I am looking for a reference to answer the question in the title. Let me try to clarify a little what I mean:
If a single sheaf $\mathscr F$ has a resolution $\mathscr G^\bullet$ by not necessarily injective objects, then the usual cohomology of $\mathscr F$ is isomorphic to the hypercohomology of $\mathscr G^\bullet$: $$ H^i(X, \mathscr F) \cong \mathbb H^i(X,\mathscr G^\bullet). $$
Now, if one was starting with a complex of sheaves $\mathscr F^\bullet$ and a "resolution" thereof, i.e. a complex of complexes $(\mathscr G^\bullet)^\bullet$, then one should touch on a concept that could be called hyper-hypercohomology.

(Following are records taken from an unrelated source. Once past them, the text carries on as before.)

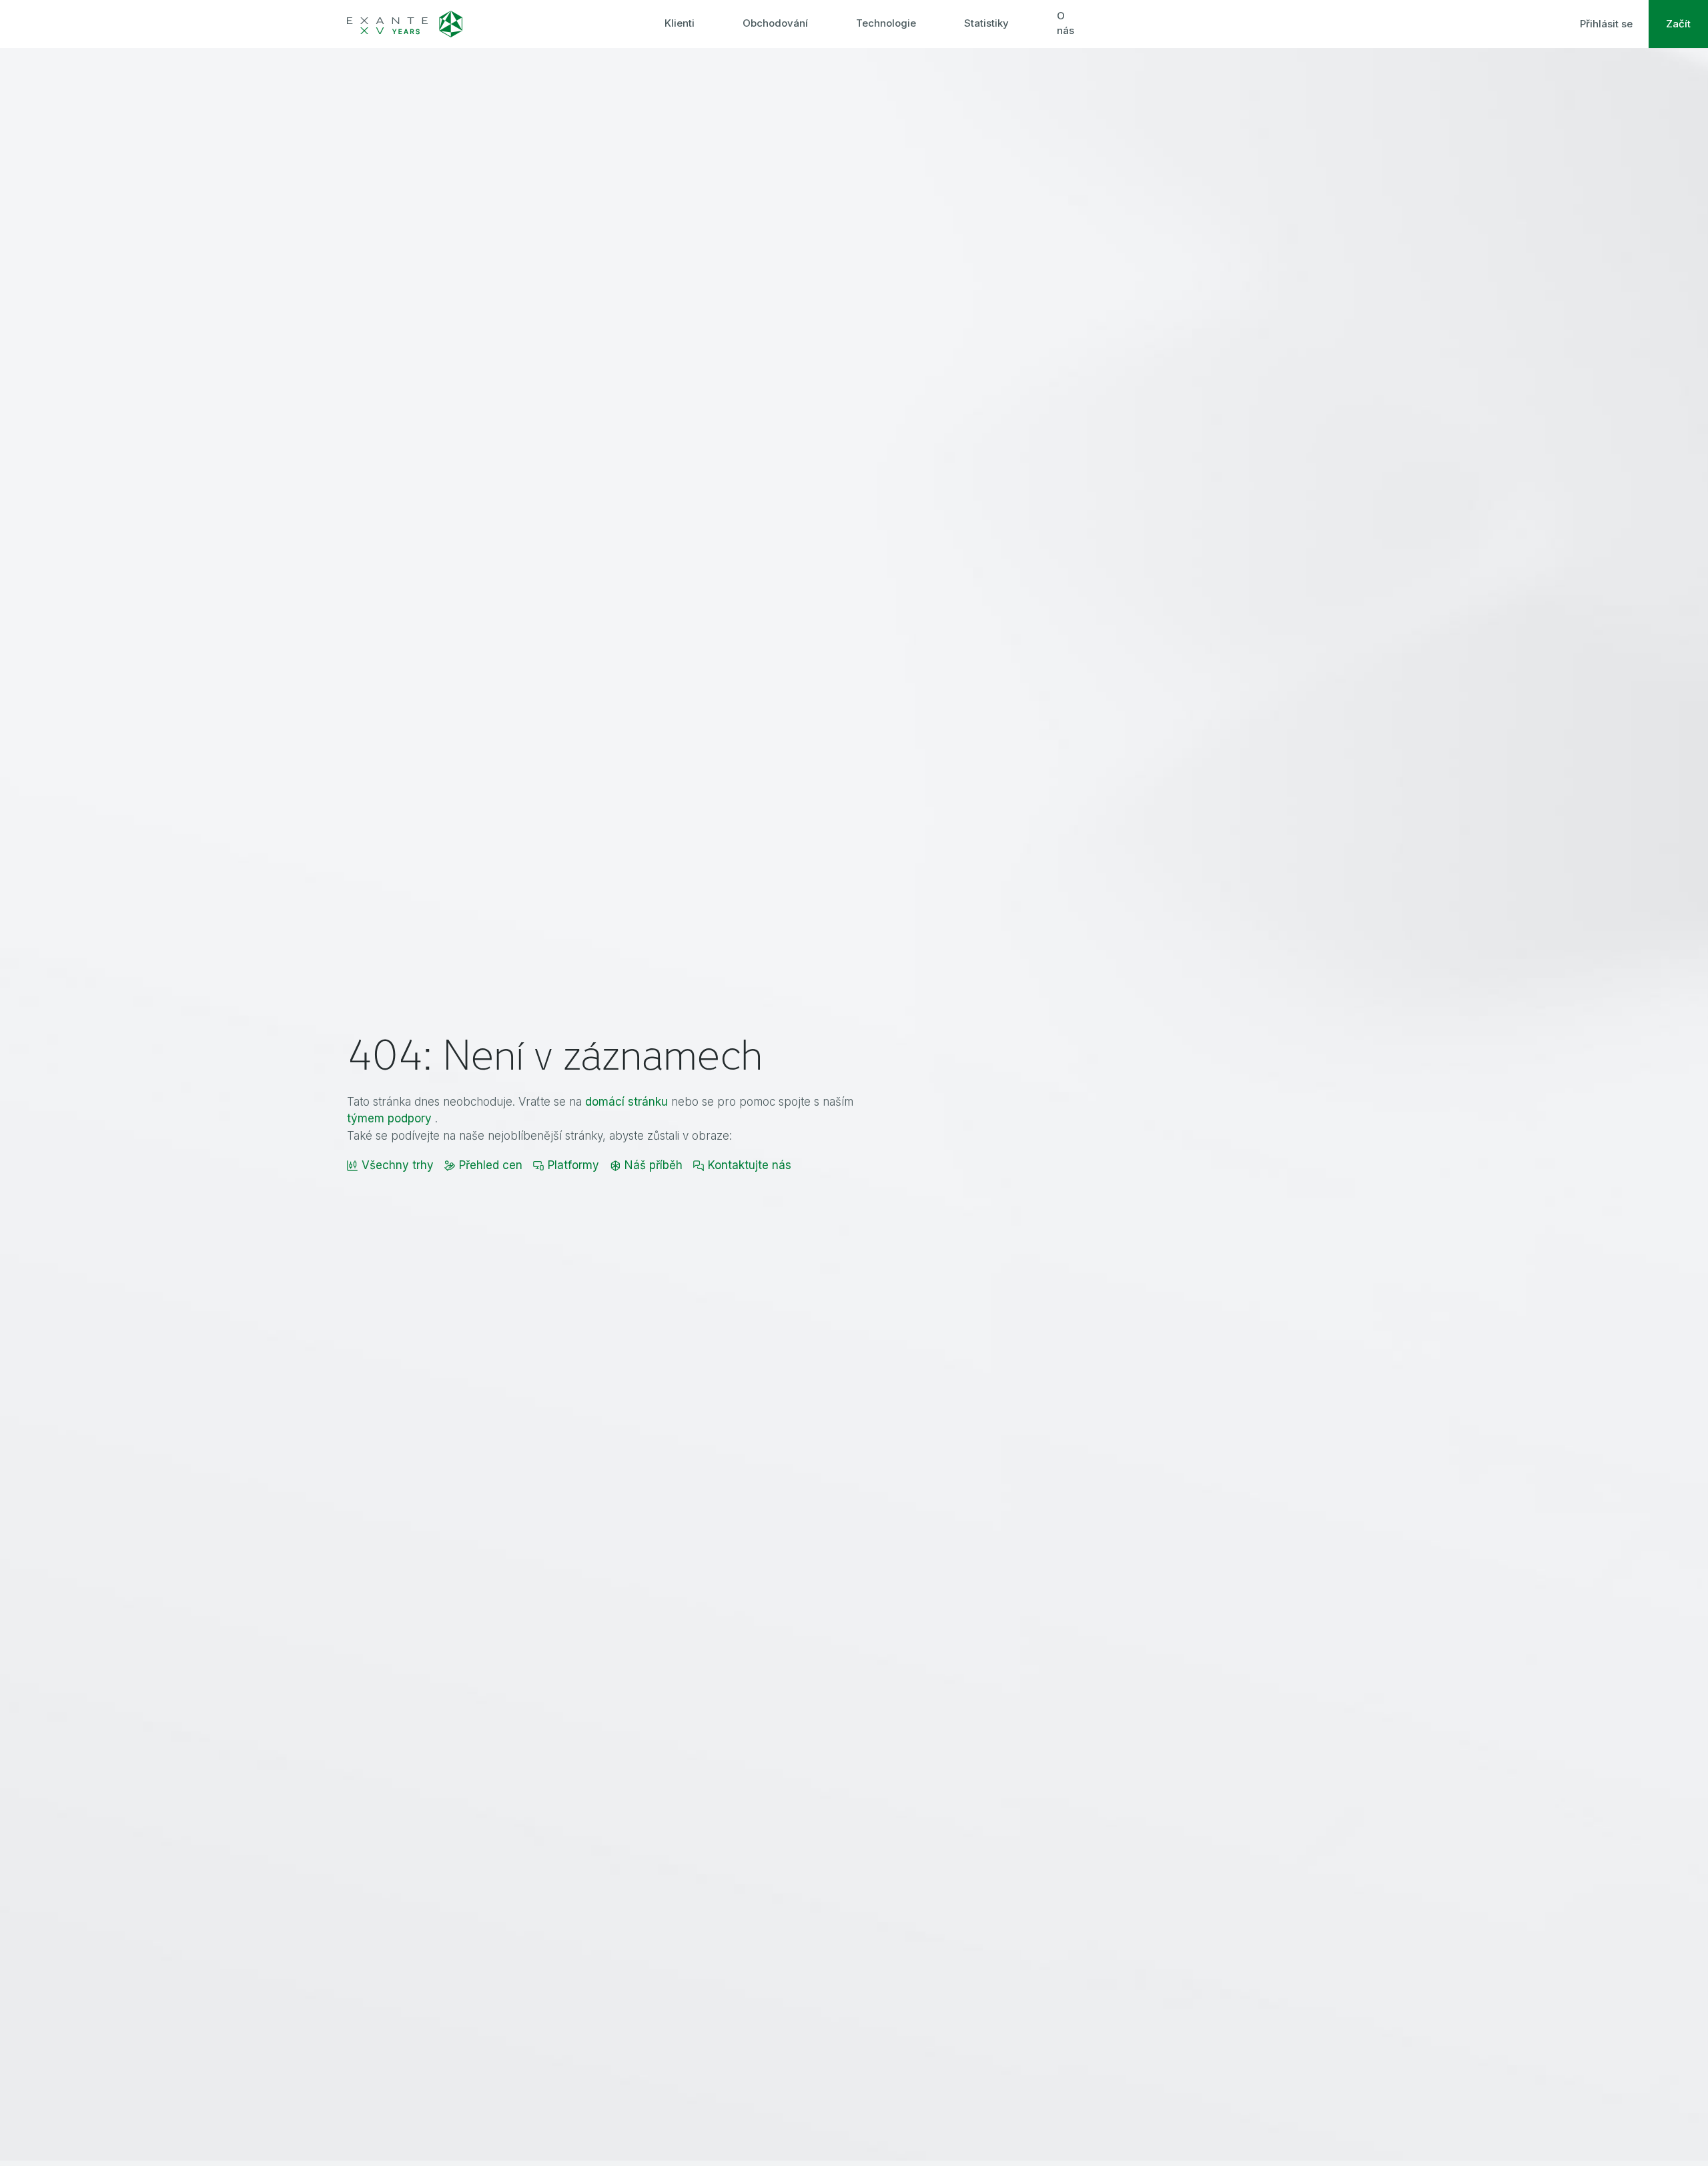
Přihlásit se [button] (1606, 23)
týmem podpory (389, 1118)
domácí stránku (626, 1101)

Yet, I never heard of its existence and I'm pretty sure it does not give you anything new, as soon as you work in the derived category. I just find myself unable to pin down why exactly this is the case.
Any ideas anyone?
You seem to suggest that hypercohomology arise only when you have a sheaf $\mathcal{F}$ and a resolution $\mathcal{G}^\bullet$ by non-necessarily acyclic sheaves. Well, sure $\mathbb{H}^i(X,\mathcal{G}^\bullet)$ is hypercohomology, but this is the same thing as $H^i(X,\mathcal{F})$ which is (not hyper) cohomology.
I would say that for hypercohomology, we would rather start with a complex $\mathcal{F}^\bullet$ which may not be quasi-isomorphic to a single object. For example, if $f:\mathcal{F\to G}$ is a morphism which is neither injective nor surjective, then this can be seen as complex concentrated in (homological) degree 1 and 0, and you can consider the hypercohomology $\mathbb{H}^i(X,\mathcal{F}\xrightarrow{f}\mathcal{G})$. This is interesting because it fits into a long exact sequence $$...\to H^i(X,\mathcal{F})\to H^i(X,\mathcal{G})\to\mathbb{H}^i(X,\mathcal{F}\xrightarrow{f}\mathcal{G})\to H^{i+1}(X,\mathcal{F})\to ...$$
In this regard, when you have a complex of sheaves $\mathcal{F}^\bullet$, you don't need (except for some constructions of hypercohomology) to construct a bicomplex $\mathcal{G}^{\bullet,\bullet}$ to take "hyperhypercohomology".
Now you can ask the following question : if I have a bicomplex $\mathcal{F}^{\bullet,\bullet}$ (first quadrant for simplicity), but not necessarily a resolution of a single complex, what would be the natural extension of cohomology/hypercohomology for it ?
Well, as you realized, there is nothing new here : the natural extension would be hypercohomology of the total complex. Indeed :
if $\mathcal{G}^{\bullet,\bullet}$ is column-wise (or row-wise) a resolution of a complex $\mathcal{F}^\bullet$, then $\mathcal{F}^\bullet\to\operatorname{Tot}^\bullet(\mathcal{G})$ is a quasi-isomorphism. So $\mathbb{H}^i(X,\mathcal{F}^\bullet)\simeq \mathbb{H}^i(X,\operatorname{Tot}^\bullet\mathcal{G})$ expanding $H^i(X,\mathcal{F})\simeq\mathbb{H}^i(X,\mathcal{G}^\bullet)$.
working row-wise and then column-wise leads to certain spectral sequences which converges to the total complex. (Well this argument is a bit backward but still shows the relationship between a bicomplex and its total complex).